2.27            “ Section 162(m) Cash Maximum ” means $5,000,000.
 
2.28            “ Section 16 Insider ” means a Participant who is subject to the reporting requirements of Section 16 of the Exchange Act with respect to the Company.
 
2.29            “ Stock Award ” means an Award granted pursuant to Section 10 in the form of shares of Common Stock, restricted shares of Common Stock or Units of Common Stock.
 
2.30            “ Subsidiary ” means a corporation or other business entity in which the Company directly or indirectly has an ownership interest of 50% or more.
 
2.31            “ Unit ” means a bookkeeping entry used by the Company to record and account for the grant of the following Awards until the Award is paid, canceled, forfeited or terminated, as the case may be: shares of Common Stock, SARs and performance shares may be expressed in terms of Units of Common Stock.
 
3. 
ADMINISTRATION .

The Plan shall be administered by the Committee.  The Committee shall have the discretionary authority to: (a) interpret the Plan; (b) establish any rules and regulations it deems necessary for the proper operation and administration of the Plan; (c) select Employees to become Participants and receive Awards under the Plan; (d) determine the form of an Award, whether a stock option, SAR, Stock Award, performance share, cash bonus, or other incentive award established by the Committee, the number of shares or Units subject to the Award, all the terms, conditions, restrictions and limitations, if any, of an Award, including the time and conditions of exercise or vesting, and the terms of any Award Notice; (e) determine whether Awards should be granted singly, in combination or in tandem; (f) grant waivers of Plan terms, conditions, restrictions and limitations; (g) accelerate the vesting, exercise or payment of an Award or the performance period of an Award in the event of a Participant’s termination of employment or when that action or actions would be in the best interests of the Company; (h) establish such other types of Awards, besides those specifically enumerated in Section 2.2, which the Committee determines are consistent with the Plan’s purpose; and (i) take all other action it deems necessary or advisable for the proper operation or administration of the Plan.  Subject to Section 24, the Committee also shall have the authority to grant Awards in replacement of Awards previously granted under the Plan or any other executive compensation plan of the Company or a Subsidiary.  All determinations of the Committee shall be made by a majority of its members, and its determinations shall be final, binding and conclusive on all persons, including the Company and Participants.
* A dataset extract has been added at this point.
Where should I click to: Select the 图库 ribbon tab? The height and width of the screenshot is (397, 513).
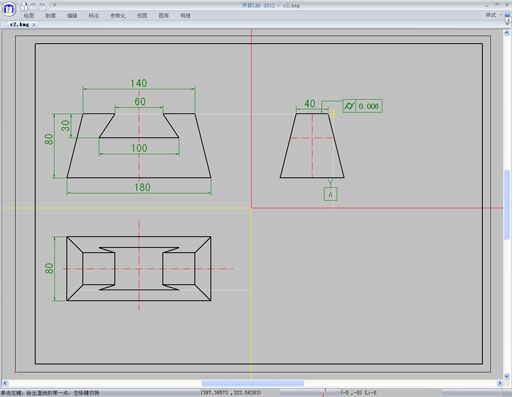pyautogui.click(x=164, y=16)
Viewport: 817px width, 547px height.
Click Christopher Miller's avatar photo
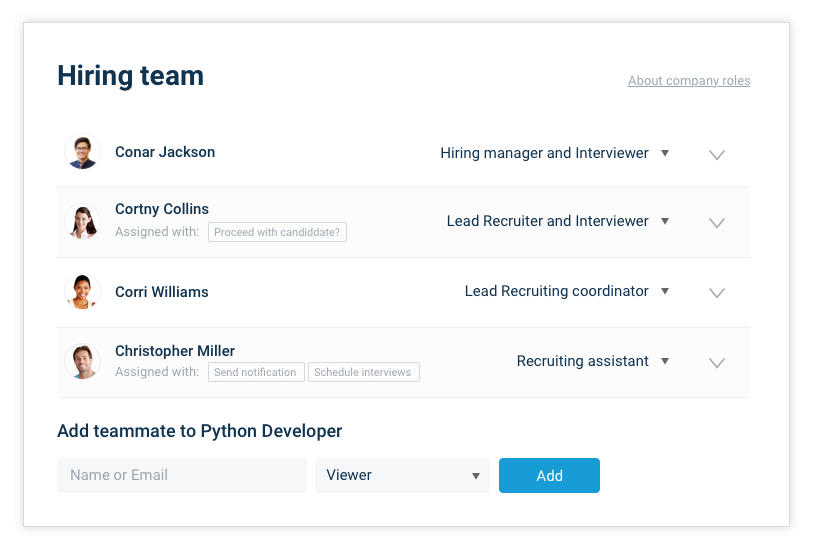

The Committee, in its discretion, may delegate its authority and duties under the Plan to the Chief Executive Officer or to other senior officers of the Company under conditions and limitations the Committee may establish; however, only the Committee may select, grant, and establish the terms of Awards to Section 16 Insiders or Covered Employees.

Notwithstanding the general authority granted in this Section 3, the Committee (and any delegate of the Committee) has no authority to determine terms or conditions of Outside Director Awards, which shall be governed solely by Section 27 of this Plan.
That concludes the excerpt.